As Tia Sternat explains, while adults with ADHD may often complain of an inability to feel pleasure in life — a symptom also seen commonly in depression — the brain mechanisms behind the problem are very different.

In patients with depression, the loss of enjoyment is believed to stem from insufficient levels of the “feelgood” brain chemical serotonin. Hence the use of SSRI antidepressant drugs.

However, in adult ADHD, the depressive symptoms appear linked to the lack of a different “feelgood” brain chemical — dopamine.

Thus a different class of drug is required, one that may help to increase levels of dopamine, such asatomoxetine.

Mark has been taken off the SSRI drug citalopram. Four weeks ago, he was put on the ADHD drug, atomoxetine, which is thought to boost dopamine.

“I have seen the improvement already with my ability to focus my thoughts.

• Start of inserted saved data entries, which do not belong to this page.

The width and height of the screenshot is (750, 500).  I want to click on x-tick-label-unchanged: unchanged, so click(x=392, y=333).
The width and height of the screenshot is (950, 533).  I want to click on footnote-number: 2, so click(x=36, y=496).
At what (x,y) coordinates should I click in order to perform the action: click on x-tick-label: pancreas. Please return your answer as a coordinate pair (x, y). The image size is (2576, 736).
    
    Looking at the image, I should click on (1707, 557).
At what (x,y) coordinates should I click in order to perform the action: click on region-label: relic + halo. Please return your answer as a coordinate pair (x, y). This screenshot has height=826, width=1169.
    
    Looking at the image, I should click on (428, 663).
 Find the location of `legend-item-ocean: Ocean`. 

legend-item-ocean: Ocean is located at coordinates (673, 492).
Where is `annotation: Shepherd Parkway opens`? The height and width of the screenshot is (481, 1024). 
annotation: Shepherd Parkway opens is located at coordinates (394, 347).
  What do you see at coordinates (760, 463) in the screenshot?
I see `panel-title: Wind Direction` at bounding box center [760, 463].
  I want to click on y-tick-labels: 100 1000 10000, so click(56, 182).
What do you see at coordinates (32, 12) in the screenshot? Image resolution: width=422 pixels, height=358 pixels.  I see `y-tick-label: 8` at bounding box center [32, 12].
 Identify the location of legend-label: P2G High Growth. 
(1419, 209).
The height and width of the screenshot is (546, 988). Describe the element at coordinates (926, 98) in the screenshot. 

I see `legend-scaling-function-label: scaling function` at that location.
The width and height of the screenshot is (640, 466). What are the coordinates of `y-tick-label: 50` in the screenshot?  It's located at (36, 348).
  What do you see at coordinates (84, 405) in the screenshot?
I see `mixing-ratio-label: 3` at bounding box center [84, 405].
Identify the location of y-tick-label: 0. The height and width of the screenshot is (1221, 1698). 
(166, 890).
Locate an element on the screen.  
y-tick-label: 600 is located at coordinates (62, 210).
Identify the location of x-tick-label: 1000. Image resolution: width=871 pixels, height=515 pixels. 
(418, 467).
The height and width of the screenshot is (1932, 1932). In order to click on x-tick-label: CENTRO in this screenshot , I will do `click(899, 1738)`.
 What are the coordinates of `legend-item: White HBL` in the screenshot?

I wake up feeling relaxed and focused,” he says.

Mark also uses mindfulness meditation techniques to help cope with his racing thoughts.

He believes the diagnosis has also helped with his work for a charity he founded, Fathers Reaching Out, which aims to increase awareness and understanding of postnatal depression and anxiety in men.

While he is happy to have finally received a diagnosis that makes sense to him, he regrets what he feels to have been decades of lost opportunities.

“I wish that I had been given medication at school. My lack of focus there meant my work was poor and I had low self-esteem.

“I would fidget all the time, which would result in me being humiliated and caned by the teachers.”

Hopefully, delayed diagnosis of ADHD may be changing, according to Dr England.

“It is only recently that anyone is talking about ADHD in adults,” shesays.

“The more we can talk about these things then the more resources can be directed towards them.”